The first is when the new brand strategy is in progress but the end point has not been reached. The focus is thus on the future, with a roadmap for getting there. The story can clarify and motivate the new strategy and inspire employees, consumers and customers alike. The second life begins with the new plan is in place. The story then becomes a reminder of why it was needed, making the strategy clear and vivid in people’s minds. When a strategy becomes too familiar, it tends to lose influence and inspiration. The story helps keep the excitement going.
A growth story that is intriguing, involving and authentic can convince audiences that the growth will happen, that is real. It allows the brand to focus on a long-term strategy, perhaps by investing in assets that will pay off well into the future. Otherwise, short-term financial considerations can dominate a brand’s decision-making.
Consider the Amazon growth story.
The story starts with a foundation on which to build: Amazon would be the bookstore of choice, with over a million book titles to be sold at prices well below those of brick-and-mortar book retailers.
With this foundation established, Amazon had a goal: to grow at an insane rate to capture market power and economies of scale, and in areas far beyond bookselling. Note that he did not call his company books.com. It was named Amazon after the largest river inn the world because the goal was to be the largest retailer in the world, to become the everything store. Bezos talked of selling not only kayaks, but also reservations for kayak trips.
In 1996, Amazon had annual sales of just $16 million, less than 1% of those of Barnes & Noble. But Bezos had more than a goal, he had a growth story – one that he would follow for the next two decades and more. It turned out to be more successful than he imagined.
CMO Perspective – Tesla
On August 2, 2006, two years before the first Tesla car was shipped.

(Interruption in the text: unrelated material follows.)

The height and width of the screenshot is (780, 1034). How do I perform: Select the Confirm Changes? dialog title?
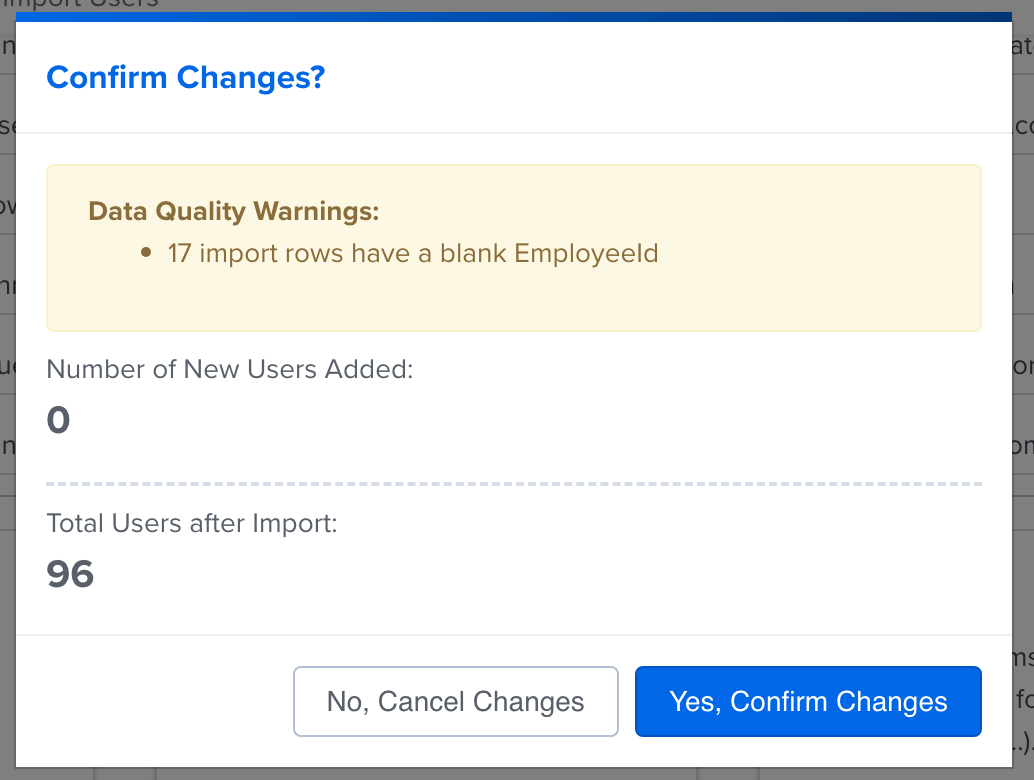coord(184,77)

Elon Musk presented his growth story for the company even though he was a part-timer, his day job was to run another business: SpaceX.
The core challenge was how a new electric car company could get a foothold in an auto industry with such long-established firms. His four-step growth story provides not only the answer, but also credibility and inspiration to employees, customers and investors – all groups that need to see substance as well as goals.
Musk’s memo was titled “The Secret Tesla Motors Master Plan (just between you and me)”.
- Step1: Build a high-end electric sports car (Tesla Roadstar) that performs better than existing gas-powered cars like the Porsche and has twice the energy efficiency of a Prius, and then use the proceeds to help fund the next stage.
- Step2: Build a more affordable four-door, luxury sedan (the Model S) and again use the proceeds to help fund the next stage.
- Step 3: Build an even more affordable sedan (the Model 3) that generates high-volume economies of scale.
- Step 4: During this process, provide zero emission, electric power generation options using modestly sized and priced solar panels from Musk’s SolarCity that can be employed to recharge the Tesla batteries.
News items about Tesla’s journey became part of the growth story.
The plan played out, and in July 2016 Musk added four new elements. Create solar roofs for homes integrated with battery storage. Build cars for all major market segments. Develop a self-driving capability 10 times safer than human drivers. And enable cars to be rented to others when not to use.
It seems risky to bet against the growth story of Musk.